Your donation will help us produce journalism like this. Please give today.
In a fiery speech delivered to her core constituents, Randi Weingarten, President of the American Federation of Teachers went on the assault today, taking on the verdict of the Vergara trial, criticizing Common Core testing and singling out political figures for reprimand.
Striking a more combative tone than she used earlier this month when she shared a stage with LAUSD Superintendent John Deasy, Weingarten sounded more like an opponent to Democratic leaders than an ally. She rebuked Secretary of Education Arne Duncan and Mayor Eric Garcetti, for ‘praising’ the verdict of the landmark Vergara case which ruled California teacher tenure laws can be detrimental to students, saying the union would push back against any public figures that supports the Vergara decision.
The verdict, she said, “pre-supposes that for kids to win, teachers must lose and nothing can be further from the truth… we will fight it – in the courtroom and in the court of public opinion.”

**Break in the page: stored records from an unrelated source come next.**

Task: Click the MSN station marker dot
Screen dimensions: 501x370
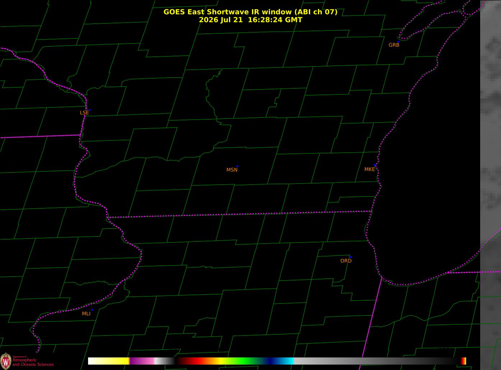Action: (x=237, y=166)
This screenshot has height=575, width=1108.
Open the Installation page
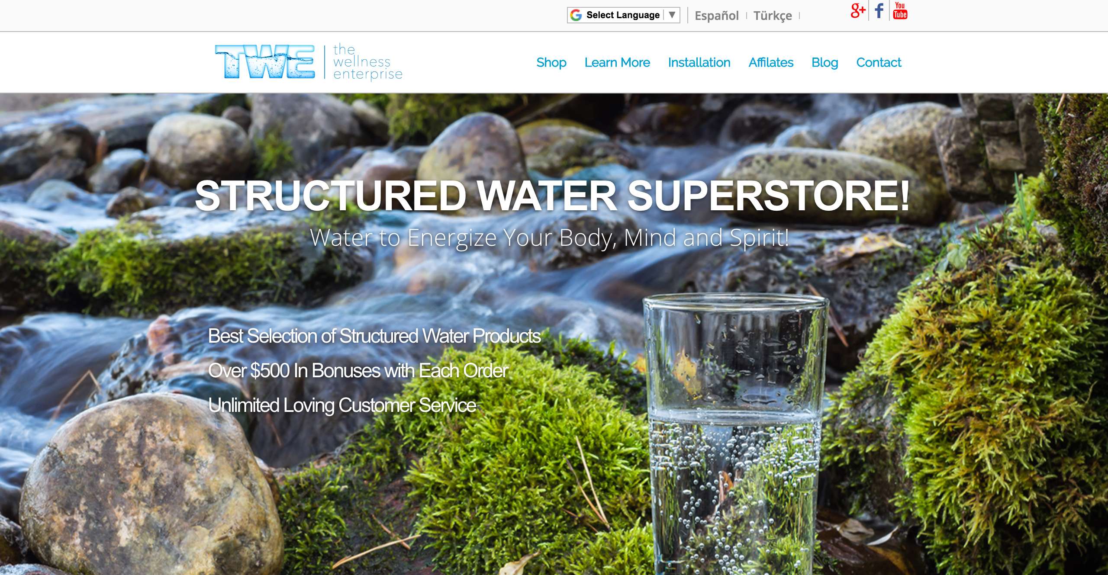(x=699, y=62)
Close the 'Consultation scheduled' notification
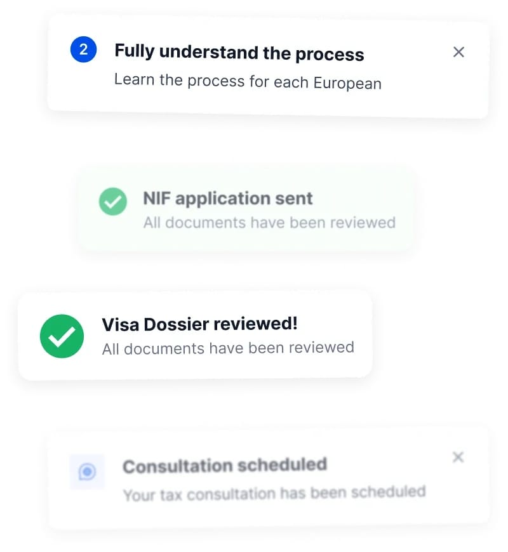 458,457
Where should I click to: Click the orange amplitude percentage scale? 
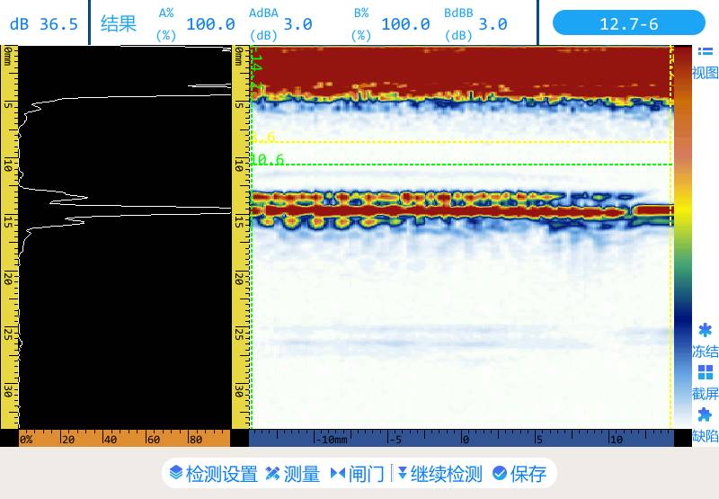(124, 440)
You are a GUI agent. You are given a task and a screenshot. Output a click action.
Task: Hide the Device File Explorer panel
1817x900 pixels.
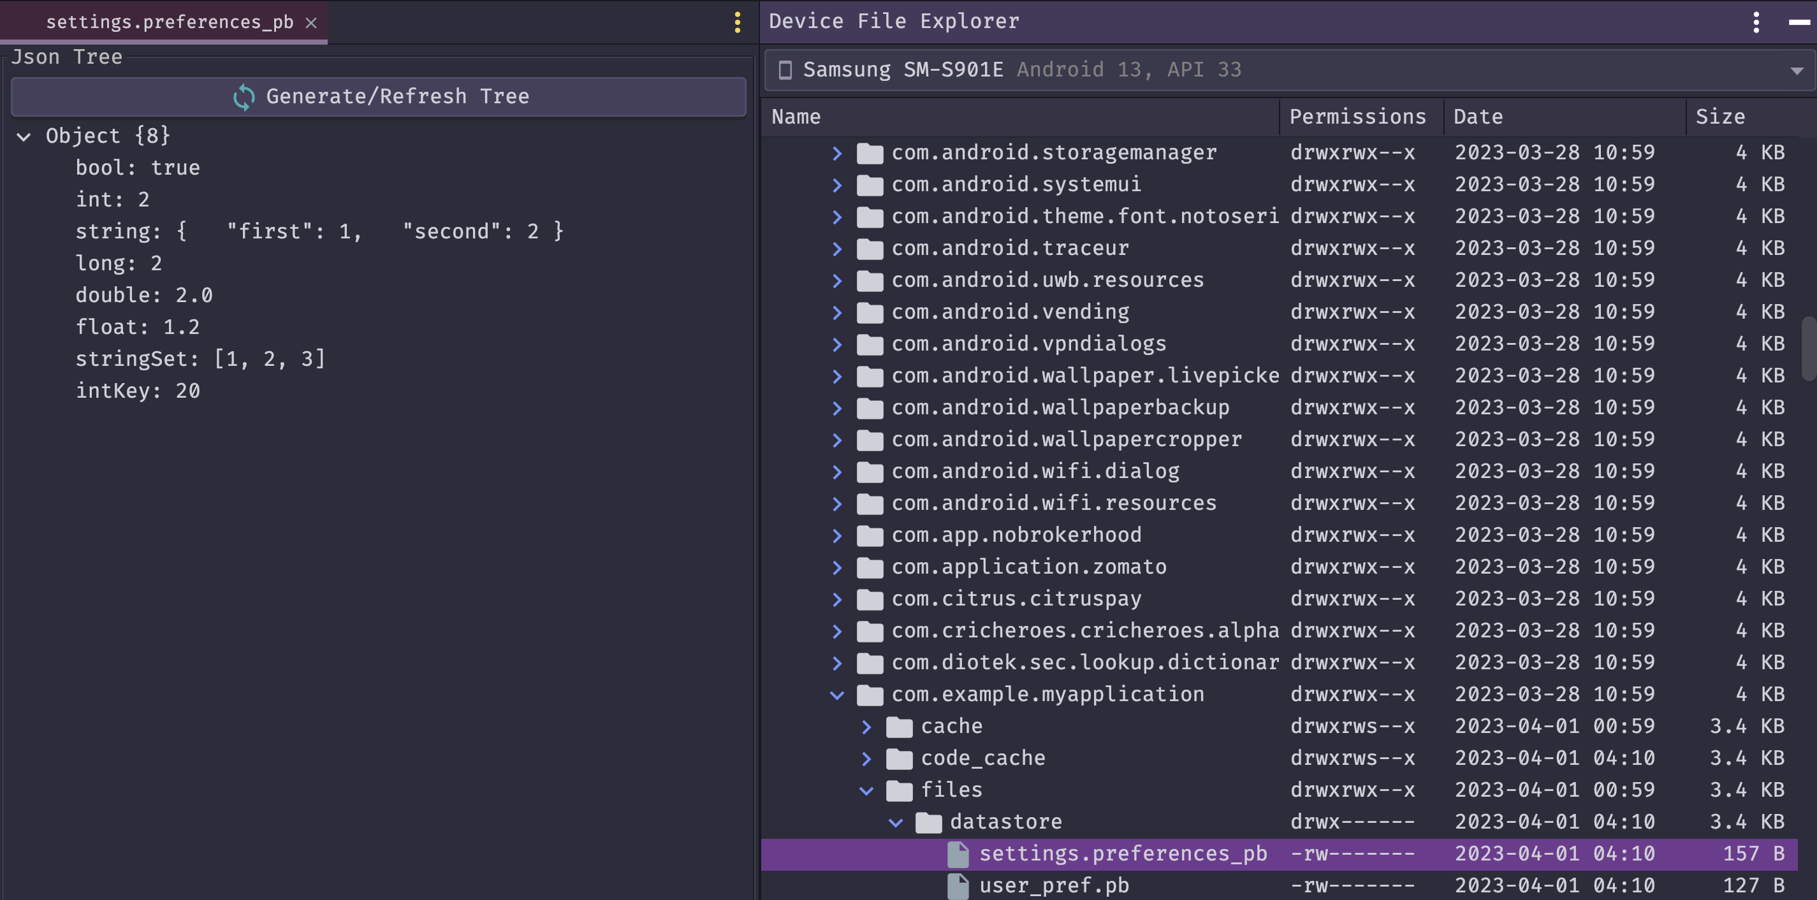click(1798, 23)
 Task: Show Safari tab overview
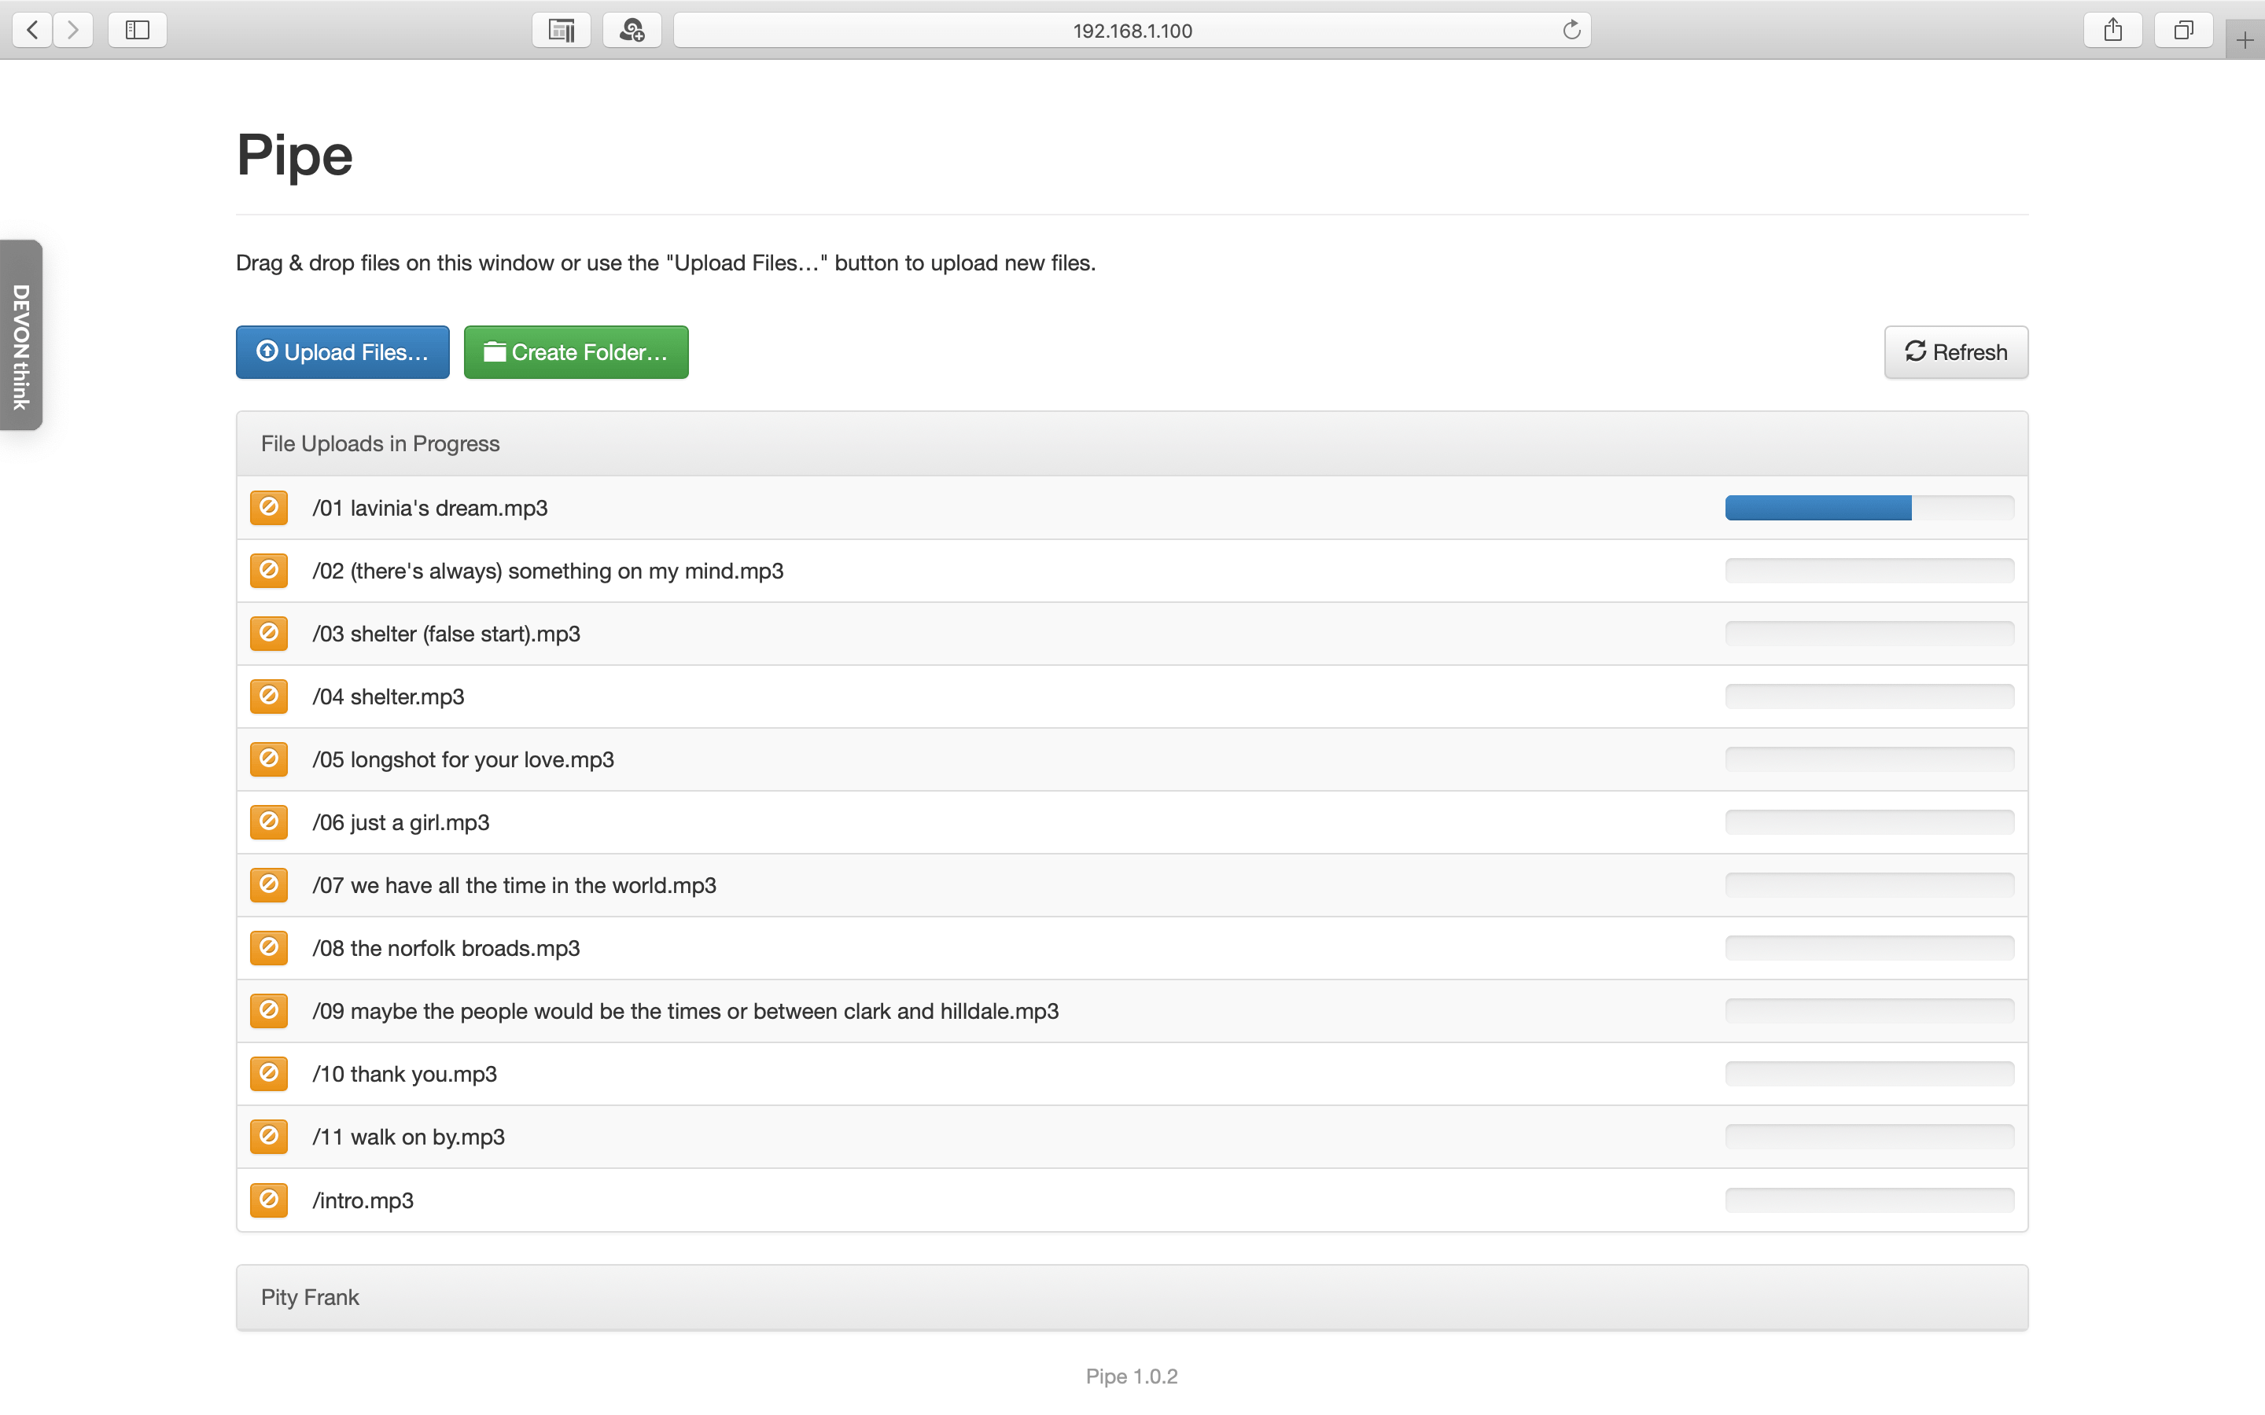2183,30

But she stopped short of calling for Duncan’s resignation. In contrast to her counterpart at the National Education Association convention last week. which passed a resolution for Duncan to resign, Weingarten navigated more carefully. “We need a Secretary of Education who walks our walk, and who fights our fight… we are deeply disappointed that this Department of Education has not lived up to that standard.”
When asked by reporters after the event if she supported the NEA action, she would only say that, “I would hope he listens to what people are saying.” She said that although the leadership would not present a resolution, it could still come from the floor. “I am 1000% percent behind any action that the members at the convention [take] on this issue.”
Speaking with passion to a packed room of union delegates from all over the country, Weingarten commended teachers on their deep commitment to education and to the children they serve. “We are the front lines for children, the first responders to poverty,” she said. “We must create new coalitions and through them the groundswell needed to reclaim the promise of America.”
But she spent the bulk of her hour-long speech railing on those she said were bent on the union’s destruction, and she urging the rank and file to not sit back. “While we will never out-spend our opponents, we can out-work them and out-organize them — but we have to vote.”